33° Menyerah

2 1 0
                                    


Maaf Komandan saya memutuskan untuk menyerah

☘☘☘

Willona yang tengah memetik snar bass-nya dengan asal tersentak kaget saat pintu kamar dibuka dengan kasar.

Matanya memandang dengan malas saat melihat kedatangan mamanya yang sepertinya baru pulang dari syuting filmnya.

"Kenapa?" tanyanya dengan tenang setelah menyimpan bass diatas ranjangnya.

Melihat raut muka mamanya yang terlihat gelap, ia tentu dapat menebak alasannya. Namun ia tak peduli. Mamanya yang baru pulang dari Bali setelah syuting selama hampir satu minggu itu sepertinya telah menahan diri dari kemarahannya selama ini.

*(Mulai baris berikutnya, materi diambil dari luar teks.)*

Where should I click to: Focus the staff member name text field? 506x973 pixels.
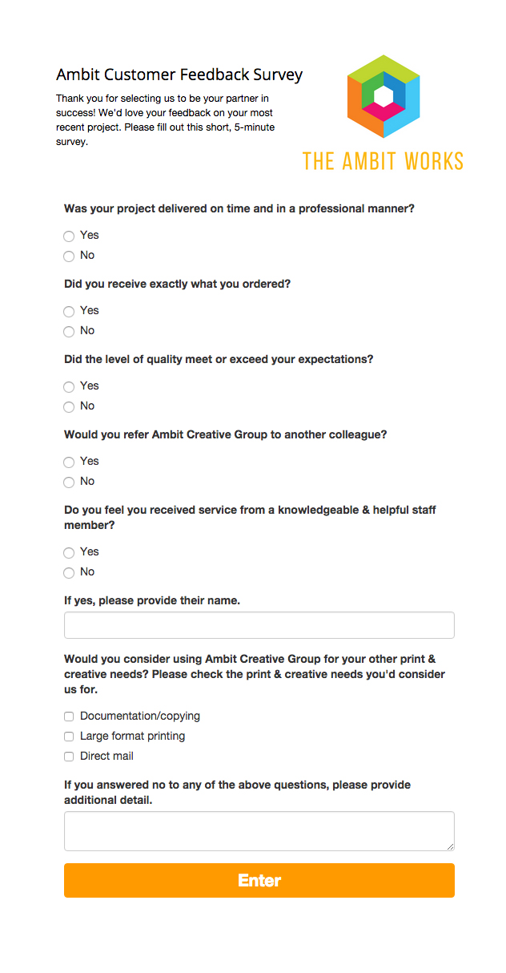(x=259, y=625)
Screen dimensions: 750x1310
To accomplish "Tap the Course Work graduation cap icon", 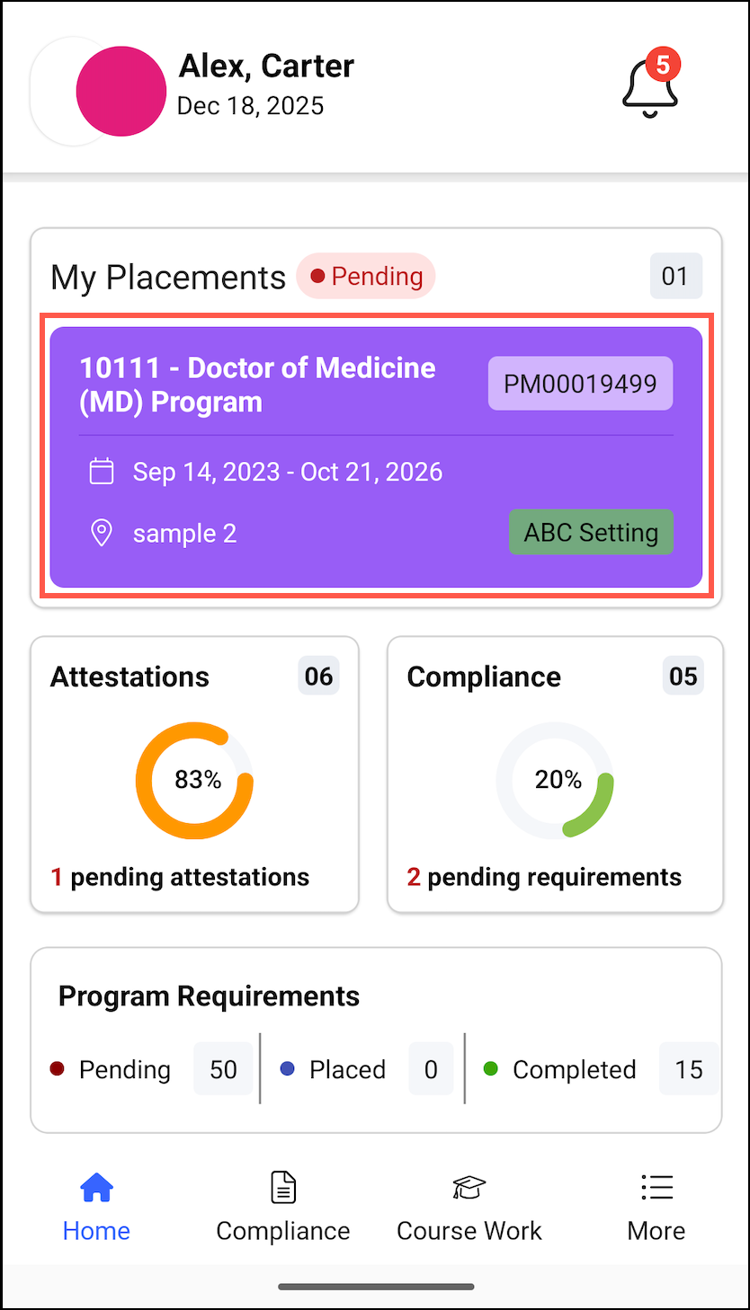I will click(469, 1188).
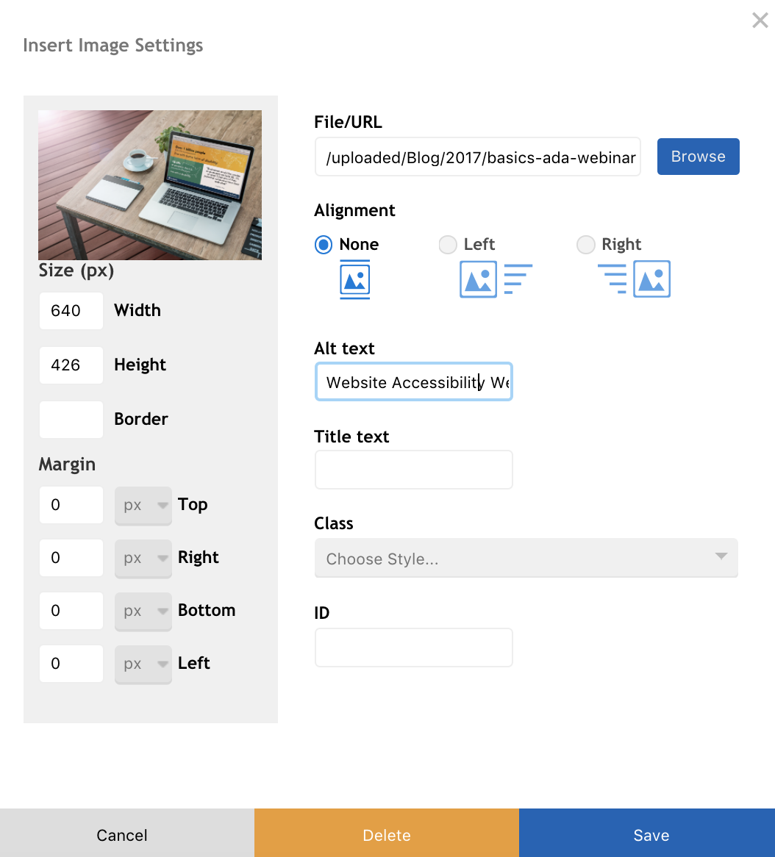
Task: Open the Bottom margin unit dropdown
Action: click(x=143, y=611)
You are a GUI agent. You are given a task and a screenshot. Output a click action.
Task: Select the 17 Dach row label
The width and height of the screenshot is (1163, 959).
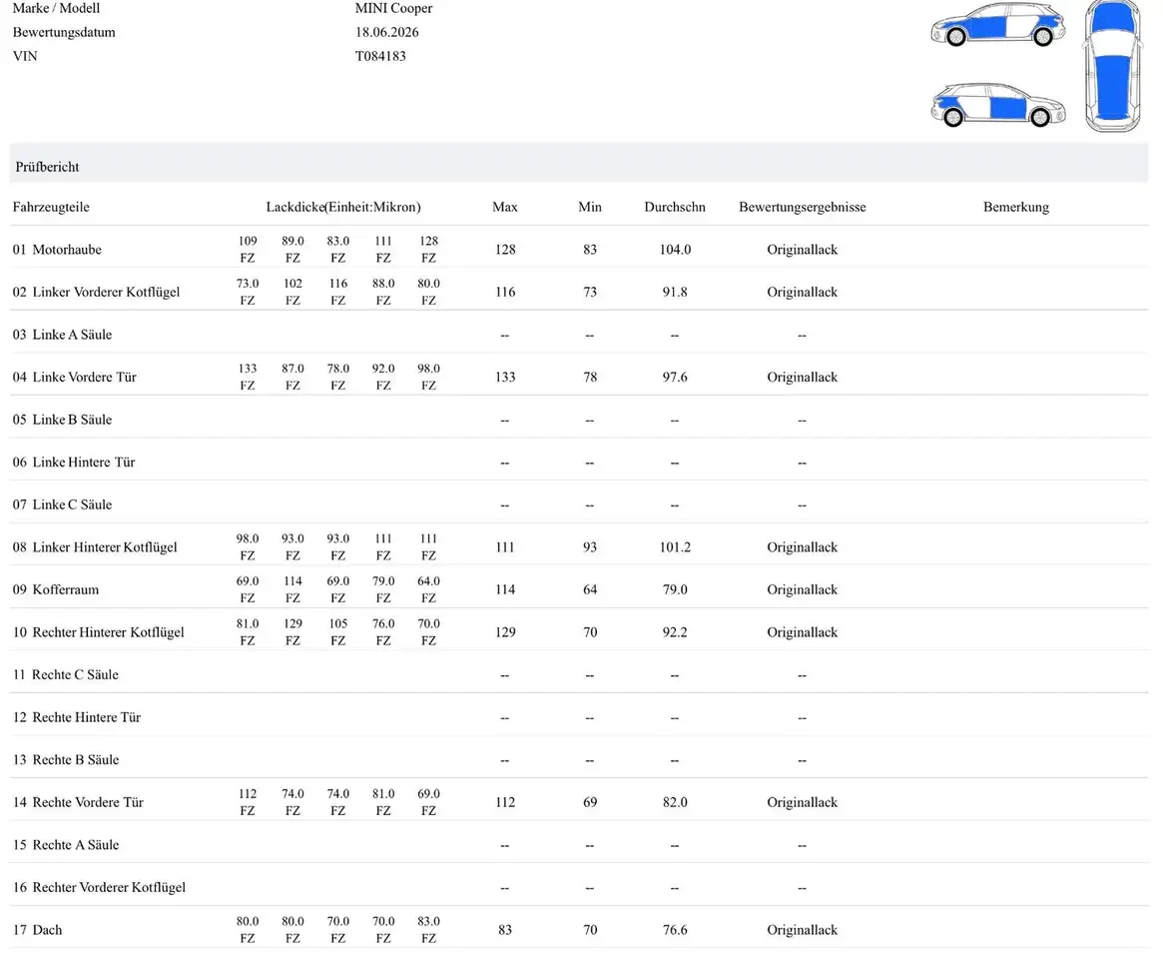[37, 929]
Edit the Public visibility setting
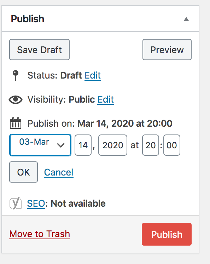This screenshot has width=210, height=264. click(x=106, y=99)
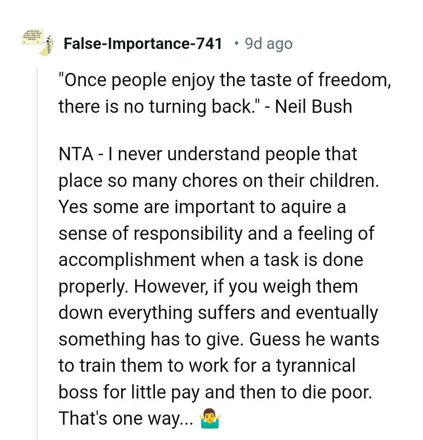Screen dimensions: 423x440
Task: Click the quote line starting "Once people enjoy"
Action: click(224, 80)
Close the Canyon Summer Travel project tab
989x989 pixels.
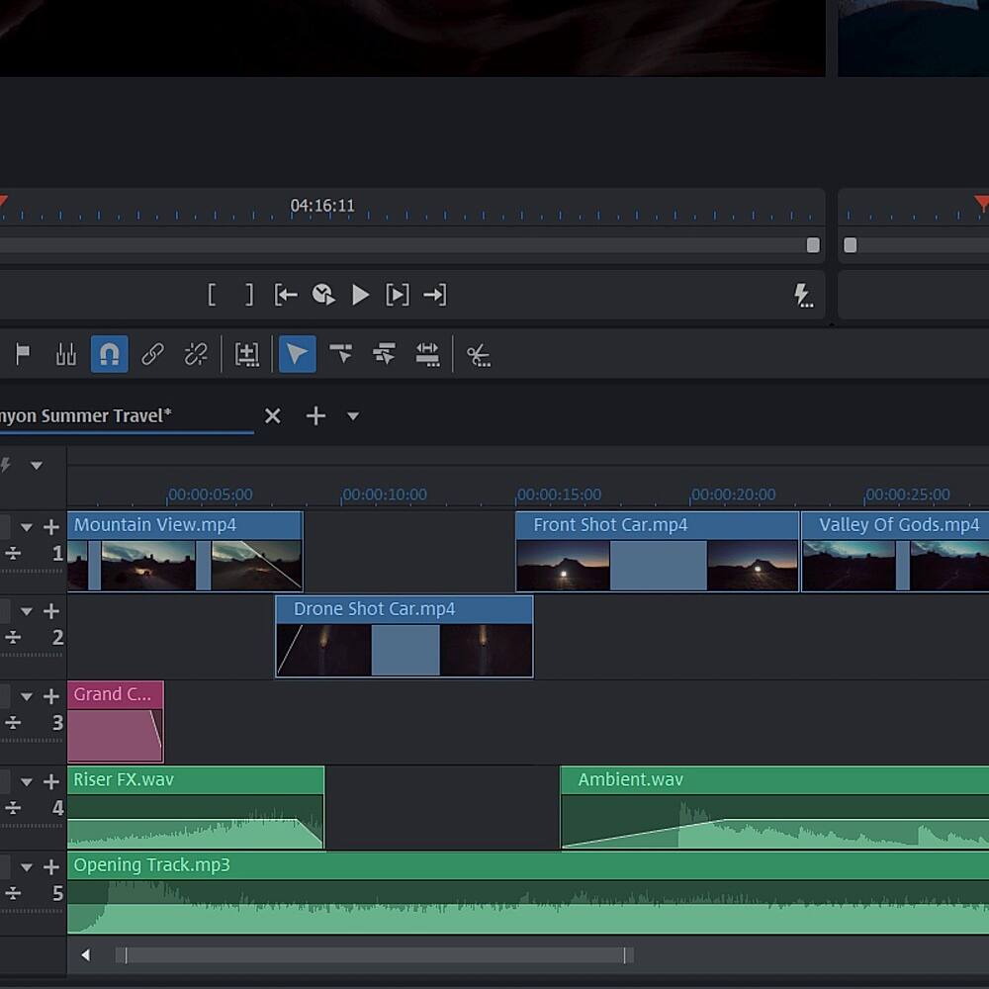(273, 416)
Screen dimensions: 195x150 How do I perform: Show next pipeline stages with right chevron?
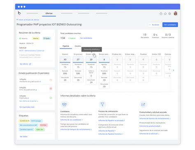[x=174, y=70]
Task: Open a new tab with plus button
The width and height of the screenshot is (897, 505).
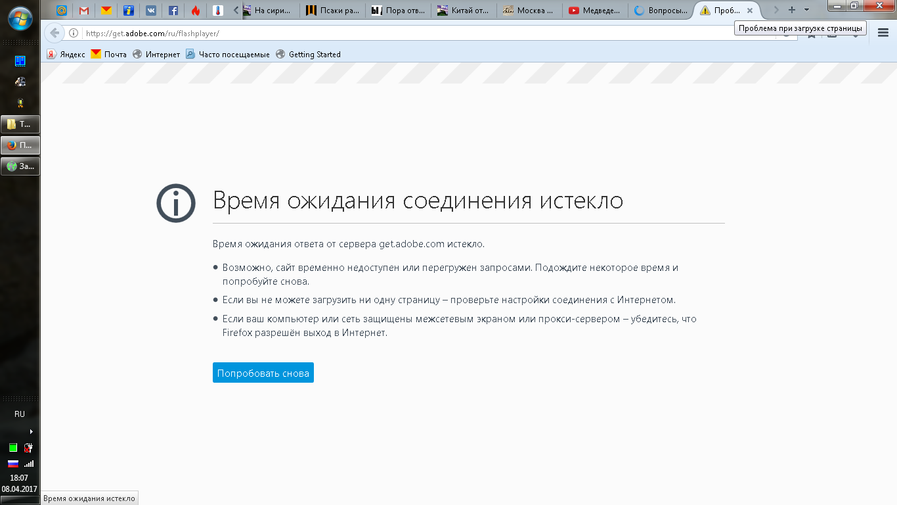Action: 792,11
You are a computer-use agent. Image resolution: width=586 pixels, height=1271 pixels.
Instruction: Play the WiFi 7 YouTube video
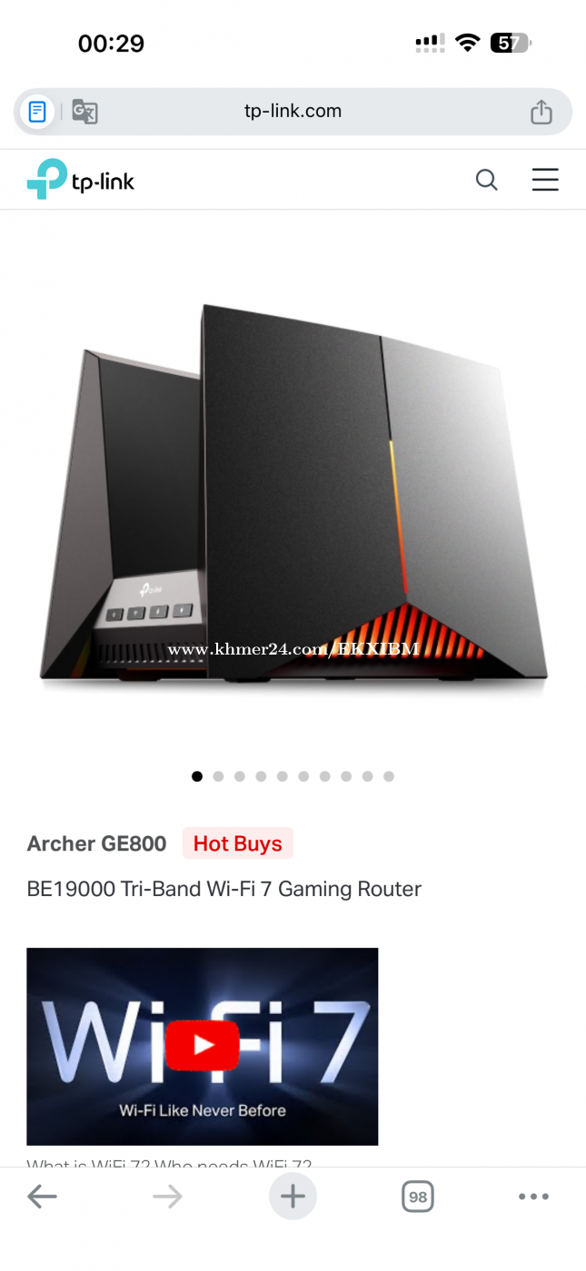coord(203,1046)
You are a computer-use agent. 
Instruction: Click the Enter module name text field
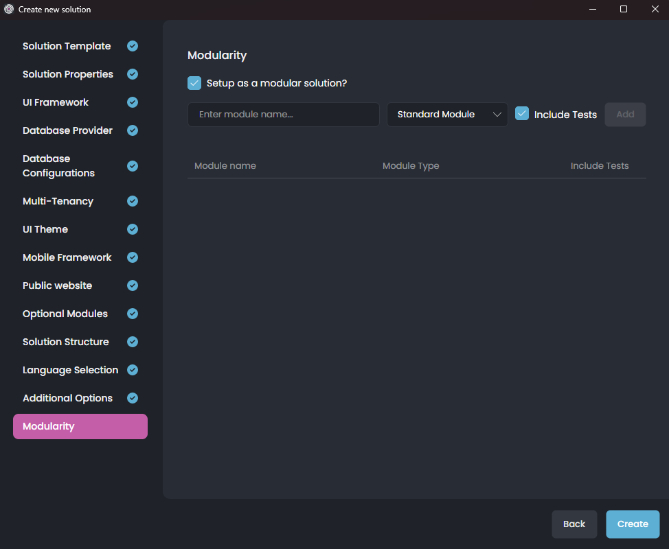click(283, 114)
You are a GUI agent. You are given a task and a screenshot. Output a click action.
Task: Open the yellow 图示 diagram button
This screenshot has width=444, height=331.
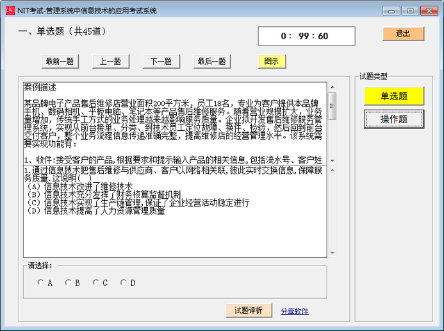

"Kamu kalah di kontes kecil yang diadakan di paris?" Nadine mengeraskan rahangnya. "Kamu kalah padahal hanya di kontes kecil seperti itu?"

Willona mendengus pelan. "Iya lalu kenapa?"

"Memalukan!!" desis Nadine dengan nada geram.

"Willona!!" Nadine menatap mata anaknya itu dengan tajam. "Dulu kamu begitu hebat. Tapi lihatlah sekarang, kenapa kamu malah diam ditempat dan tak berubah sedikitpun?"

"Lihat rival-rivalmu! Kamu tak malu pada mereka? Saat mereka  berubah menjadi lebih baik tapi kamu malah diam terus ditempat dan tak membuat kemajuan!!!"

Willona mengepalkan tangannya. "Karna itu lah aku merasa kesal dan frustasi!!!" sentaknya.

"Maka dari itu berusahalah mati-matian!!" Nadine membalasnya dengan nada tak kalah tinggi.

"Lihatlah dirimu! Setelah kegagalan, kamu malah berdiam diri didalam kamar dan bermain gitar bodoh itu!"

"Kamu pikir itu bisa membuatmu maju?" sentak Nadine sembari mengambil bass milik Willona dan membantingkannya pada beberapa benda keras hingga hancur lalu melemparkannya tepat dibawah kaki anak nya.

Brak

Pupil mata Willona bergetar. Tangannya mengepal dengan erat hingga kuku-kuku jarinya melukai telapak tangannya.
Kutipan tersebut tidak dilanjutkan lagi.